• NOW LIVE! Into the Woods--new character species, eerie monsters, and haunting villains to populate the woodlands of your D&D games.

Whould you buy a system-free setting?

Assuming you were interested in the setting, would you buy setting free products?

  • Yes, I'd buy the core book and all/most supplements if it was cool enough

    Votes: 104 53.3%
  • I might pick up the core book but probably nothing more

    Votes: 35 17.9%
  • I'd only be interested if it included a game system, but I'm not too bothered what that system is

    Votes: 19 9.7%
  • No way, it has to be done with (insert your favourite game system here) or I'm not interested

    Votes: 37 19.0%


log in or register to remove this ad

Whizbang Dustyboots said:
And in a very few cases, there's a supplemental book that lays those out with the information you'd need to run it in a game, but for the most part there's not, or it's simply unsuitable for gaming.

Where's the book that gives you the maps of Narnia, the populations, the religious leanings, what sort of money they use, who's in charge of each settlement and what happens if the players violate the law?

What, you actually NEED that kind of stuff for gaming? HAW HAW!
 

Maybe

It really depends on the setting.


Back in high school I saw a blurb for an open to any system Pirates of Dark Water RPG setting in the War Games West catalog. I kind of wanted it, but never bought it. I would have wanted it because I like Pirates of Dark water, though.

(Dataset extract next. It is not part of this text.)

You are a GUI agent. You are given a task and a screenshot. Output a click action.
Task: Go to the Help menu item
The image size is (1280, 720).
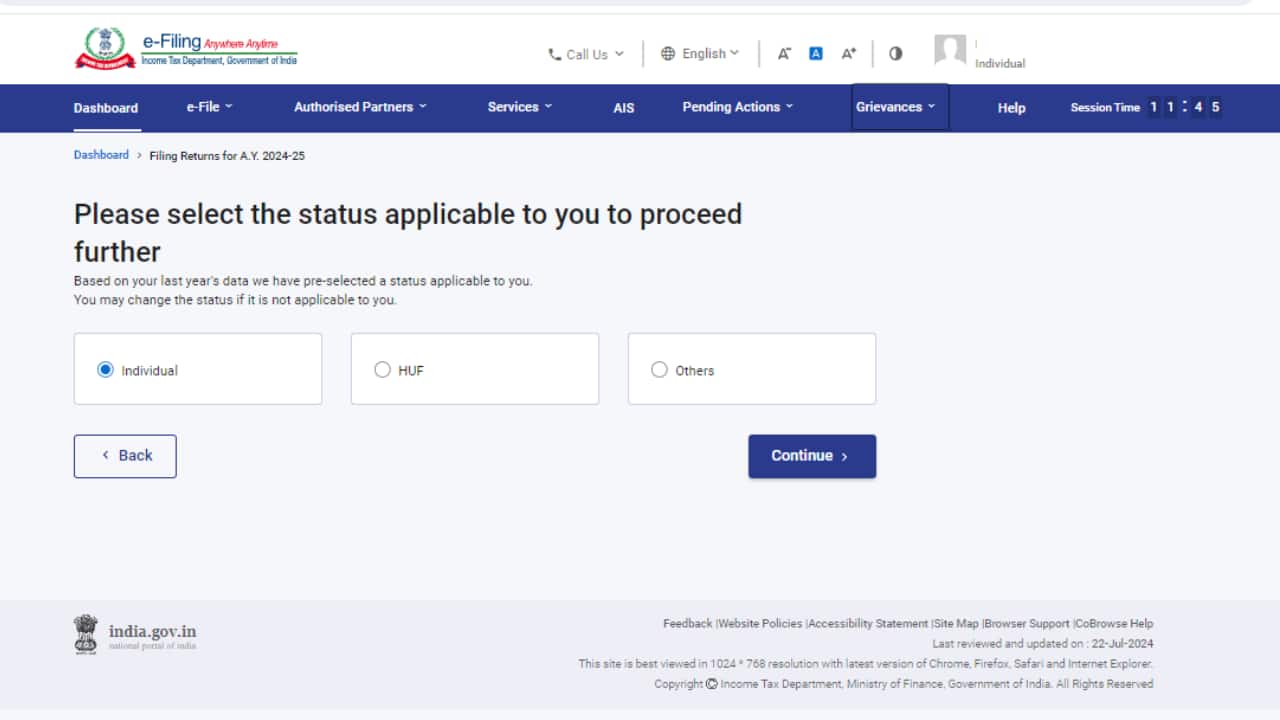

An original setting would have to be really impressive to get me to buy it rather than another D&D, Palladium, or World of Darkness book. A licensed property though might bring me in.
 

There's already a giant systemless setting in the World of Khas that emperor's choice put out. This was originally the setting for Arduin.

The book is like 700-800 pages of PURE systemless setting, and it's a lot to digest. Then again, there is a lot of gaming history behind it, so much of the setting was fleshed out by actual gaming hours.
 


I might buy either the core book or supplements, but due to the amount of work required of me and lack of guidance regarding the author's intended balance of strength between different setting elements, I'd regard this as much lesser value than a product that used a game system. I agree with the comparison to a novel or perhaps a coffee-table fantasy art book.
 

No, it has to be system-specific. But I don't mean one specific system. ;)

Otherwise, I'd just buy/read a [non-RPG] book, watch a movie, whatever.

Eh, not that I don't do those things anyway. . . but yeah, no system-free settings for me, thanks.
 

Starglim said:
I might buy either the core book or supplements, but due to the amount of work required of me and lack of guidance regarding the author's intended balance of strength between different setting elements, I'd regard this as much lesser value than a product that used a game system. I agree with the comparison to a novel or perhaps a coffee-table fantasy art book.
Why, given that it's intended for gaming use, would it necessarily lack this information? This is something that I, for one, would make sure to include in such a product.

Nevertheless, because of the sheer volume of specific information of this sort that is needed for them, I have the opposite of Thanee's view - I think a system-free overall setting works much better than a systemless single adventure.

I would pick up non-system-specific Dark Sun material in a heartbeat, and it's concievable a new setting could prove equally interesting to me. Whether I'll pick up a given setting is something that already has a degree of system-independance for me, so it's not a big leap to picking up a setting with no attached system at all.
 

I'm interested in this as well, as I have been pondering doing something similar.

I am surprised that potential users would want a system to support it. The way the gaming market is going I would have guessed that system-less settings and material might have been a good way to go.
 

Yes, a system-free universe may interest me so long as the background triggers my imagination. Of course, I'd appreciate at least some basic comments on how this or that system would affect the overall feel of the campaign using this universe, and since there wouldn't be any stat, all my attention would be focussed on the quality of said background, so I could be much more intransigent regarding any mistakes and lack of taste, originality therein.